═══ Supplied information ═══
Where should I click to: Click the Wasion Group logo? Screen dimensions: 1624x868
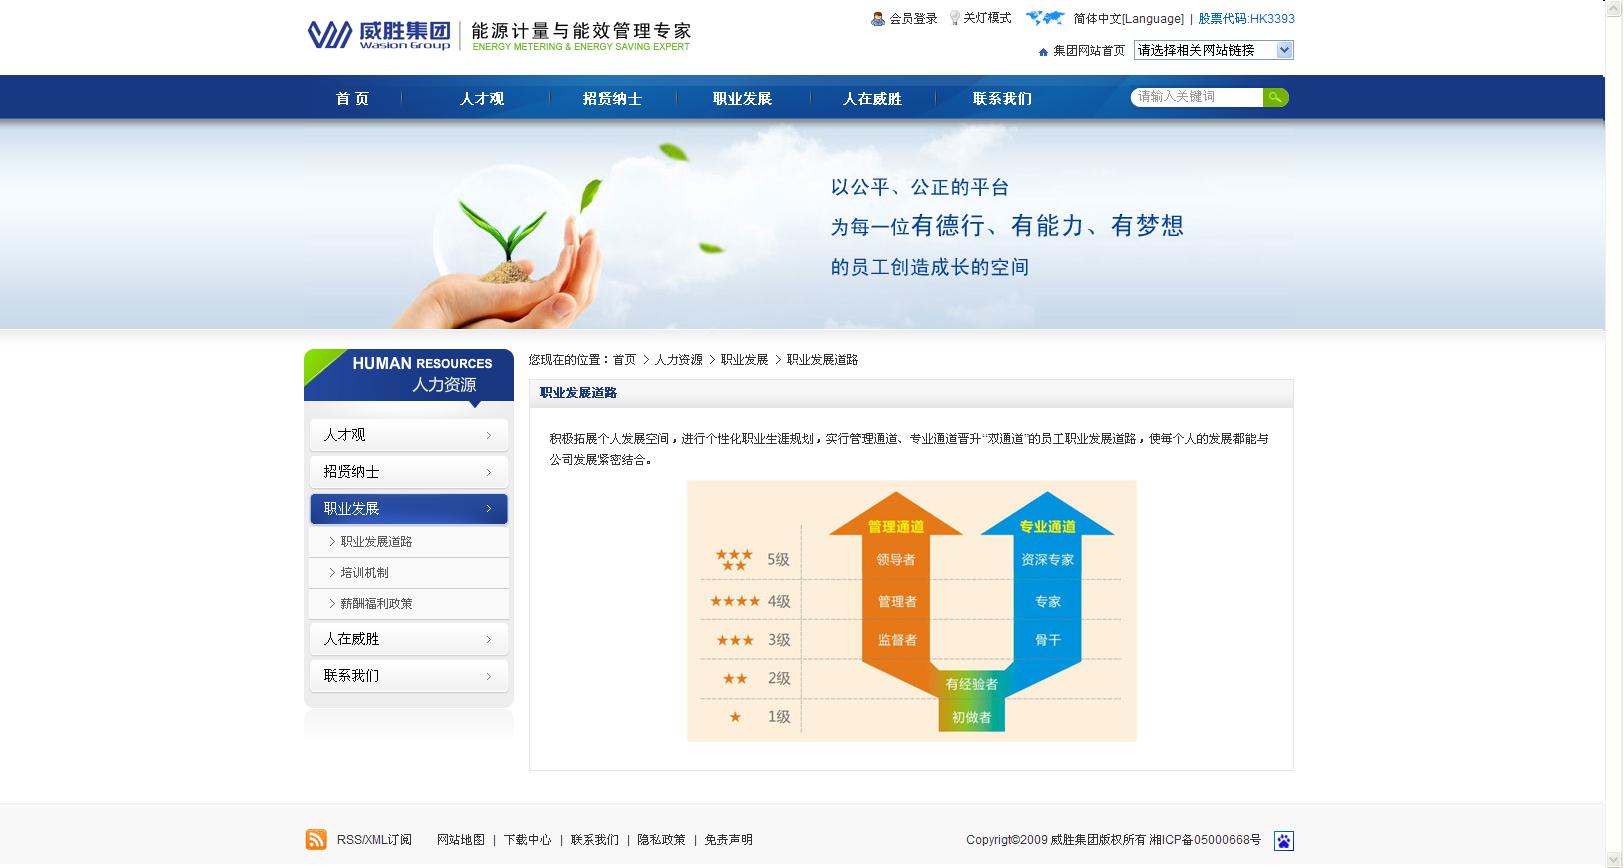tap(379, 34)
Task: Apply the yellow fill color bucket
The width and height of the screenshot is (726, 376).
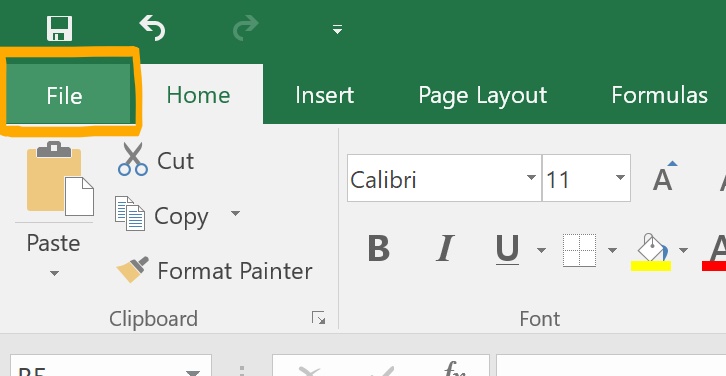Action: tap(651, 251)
═══
Take the line containing "The width and" as the first line and the last line of the data above as the final one, and output exactly the lines between them, inclusive, with no pictures.

The width and height of the screenshot is (726, 376).
Action: tap(651, 251)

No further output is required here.